◆ **Instructions to follow**
Switch "trash" to "delete" in the lines from the one holding "The image size is (651, 878)." through the one holding "click(x=21, y=87)", inclusive. Reproduce only those lines, with everything else left unchanged.

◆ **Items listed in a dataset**
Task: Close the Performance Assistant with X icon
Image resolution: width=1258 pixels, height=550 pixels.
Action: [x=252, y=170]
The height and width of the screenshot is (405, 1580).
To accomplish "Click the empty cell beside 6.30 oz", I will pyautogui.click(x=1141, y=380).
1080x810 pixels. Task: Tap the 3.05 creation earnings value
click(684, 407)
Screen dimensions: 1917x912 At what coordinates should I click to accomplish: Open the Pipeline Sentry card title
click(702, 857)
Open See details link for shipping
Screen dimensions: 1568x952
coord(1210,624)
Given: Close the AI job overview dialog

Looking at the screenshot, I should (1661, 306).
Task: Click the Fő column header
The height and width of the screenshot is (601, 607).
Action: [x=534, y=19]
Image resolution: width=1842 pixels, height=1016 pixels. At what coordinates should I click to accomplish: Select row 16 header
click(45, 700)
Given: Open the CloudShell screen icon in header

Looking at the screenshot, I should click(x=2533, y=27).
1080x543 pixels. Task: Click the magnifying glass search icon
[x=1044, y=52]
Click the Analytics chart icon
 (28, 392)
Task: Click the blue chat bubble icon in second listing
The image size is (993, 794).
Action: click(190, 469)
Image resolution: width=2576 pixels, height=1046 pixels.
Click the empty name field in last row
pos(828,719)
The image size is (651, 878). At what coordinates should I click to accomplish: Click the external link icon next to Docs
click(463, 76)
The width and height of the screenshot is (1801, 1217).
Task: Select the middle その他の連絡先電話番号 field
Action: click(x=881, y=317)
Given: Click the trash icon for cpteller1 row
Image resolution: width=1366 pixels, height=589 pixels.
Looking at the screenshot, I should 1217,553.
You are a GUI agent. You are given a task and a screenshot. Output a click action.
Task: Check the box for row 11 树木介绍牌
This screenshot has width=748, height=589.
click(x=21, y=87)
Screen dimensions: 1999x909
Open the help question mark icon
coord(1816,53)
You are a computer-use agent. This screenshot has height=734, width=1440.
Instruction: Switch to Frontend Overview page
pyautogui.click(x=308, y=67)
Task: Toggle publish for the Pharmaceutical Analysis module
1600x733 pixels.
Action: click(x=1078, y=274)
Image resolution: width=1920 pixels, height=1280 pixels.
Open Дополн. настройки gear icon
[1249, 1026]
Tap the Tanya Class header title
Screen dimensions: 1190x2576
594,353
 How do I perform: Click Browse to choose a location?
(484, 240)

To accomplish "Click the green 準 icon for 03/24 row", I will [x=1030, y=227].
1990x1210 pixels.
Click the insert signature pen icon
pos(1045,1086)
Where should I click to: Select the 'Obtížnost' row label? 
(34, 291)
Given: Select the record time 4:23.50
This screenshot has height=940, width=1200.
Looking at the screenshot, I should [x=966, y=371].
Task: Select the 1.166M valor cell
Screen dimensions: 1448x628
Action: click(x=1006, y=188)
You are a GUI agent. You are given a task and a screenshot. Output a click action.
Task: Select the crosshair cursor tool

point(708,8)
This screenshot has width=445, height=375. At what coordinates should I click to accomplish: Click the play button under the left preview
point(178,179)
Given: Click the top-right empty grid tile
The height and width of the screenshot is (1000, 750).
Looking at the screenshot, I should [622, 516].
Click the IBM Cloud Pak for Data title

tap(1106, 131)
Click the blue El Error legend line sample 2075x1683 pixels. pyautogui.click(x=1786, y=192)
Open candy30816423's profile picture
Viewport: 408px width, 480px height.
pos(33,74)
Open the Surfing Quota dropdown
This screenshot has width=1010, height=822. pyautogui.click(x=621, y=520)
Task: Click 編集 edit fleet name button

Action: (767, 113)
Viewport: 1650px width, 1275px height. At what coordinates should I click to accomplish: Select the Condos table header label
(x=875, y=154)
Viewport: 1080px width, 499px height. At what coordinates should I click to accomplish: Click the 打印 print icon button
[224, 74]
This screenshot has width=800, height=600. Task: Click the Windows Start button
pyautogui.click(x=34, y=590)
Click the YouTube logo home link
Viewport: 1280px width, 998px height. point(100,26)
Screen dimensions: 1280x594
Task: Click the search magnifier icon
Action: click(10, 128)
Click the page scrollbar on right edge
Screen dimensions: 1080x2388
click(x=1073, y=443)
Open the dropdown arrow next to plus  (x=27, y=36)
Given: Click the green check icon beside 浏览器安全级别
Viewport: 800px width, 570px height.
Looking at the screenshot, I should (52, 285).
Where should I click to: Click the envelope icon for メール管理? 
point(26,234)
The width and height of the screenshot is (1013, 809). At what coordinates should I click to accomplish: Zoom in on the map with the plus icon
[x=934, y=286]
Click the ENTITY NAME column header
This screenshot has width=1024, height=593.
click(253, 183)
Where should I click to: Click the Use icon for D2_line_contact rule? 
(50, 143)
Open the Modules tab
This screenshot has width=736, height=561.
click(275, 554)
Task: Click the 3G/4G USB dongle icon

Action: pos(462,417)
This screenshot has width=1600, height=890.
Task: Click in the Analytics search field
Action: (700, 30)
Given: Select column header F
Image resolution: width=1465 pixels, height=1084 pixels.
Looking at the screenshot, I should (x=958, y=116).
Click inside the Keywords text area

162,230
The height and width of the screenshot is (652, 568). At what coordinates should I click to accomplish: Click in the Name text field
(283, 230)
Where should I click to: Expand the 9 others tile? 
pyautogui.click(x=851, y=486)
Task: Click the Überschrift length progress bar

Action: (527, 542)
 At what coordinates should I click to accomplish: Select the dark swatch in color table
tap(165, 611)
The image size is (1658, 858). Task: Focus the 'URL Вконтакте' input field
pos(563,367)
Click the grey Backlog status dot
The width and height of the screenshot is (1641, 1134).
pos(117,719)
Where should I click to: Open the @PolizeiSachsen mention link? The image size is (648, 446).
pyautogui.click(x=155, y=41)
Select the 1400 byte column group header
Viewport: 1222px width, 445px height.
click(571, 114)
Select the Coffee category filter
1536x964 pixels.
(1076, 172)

◆ **Result of this task**
The image size is (651, 878). At what coordinates should I click to accomplish: Click the external link icon next to Docs
click(463, 76)
The width and height of the screenshot is (1801, 1217).
Task: Select the middle その他の連絡先電話番号 field
Action: click(x=881, y=317)
Given: Click the delete icon for cpteller1 row
Image resolution: width=1366 pixels, height=589 pixels.
Looking at the screenshot, I should 1217,553.
You are a GUI agent. You are given a task and a screenshot. Output a click action.
Task: Check the box for row 11 树木介绍牌
This screenshot has width=748, height=589.
click(x=21, y=87)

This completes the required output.